**What is expected:** Pick out every line in the records below that contains the word "Click", and copy each of those lines in full.

**Data listing:**
-.-.-
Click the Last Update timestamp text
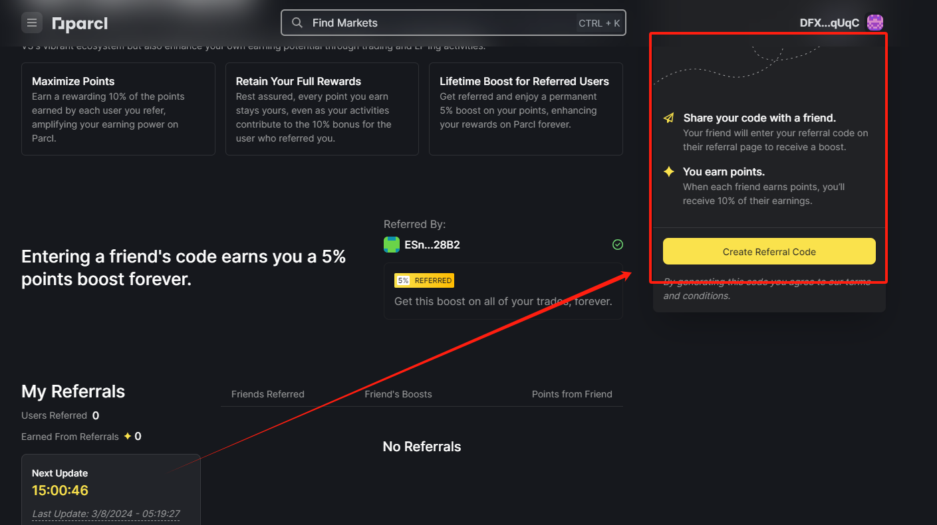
-.-.-
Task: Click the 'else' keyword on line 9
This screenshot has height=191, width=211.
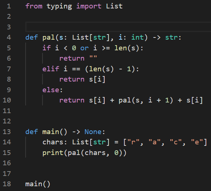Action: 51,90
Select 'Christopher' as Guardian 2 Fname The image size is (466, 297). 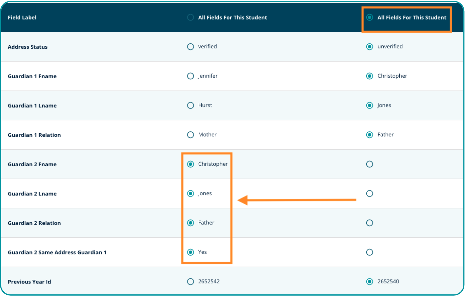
-.-.-
**Solution to this exercise:**
Click the Last Update timestamp text
Task: Click the 'else' keyword on line 9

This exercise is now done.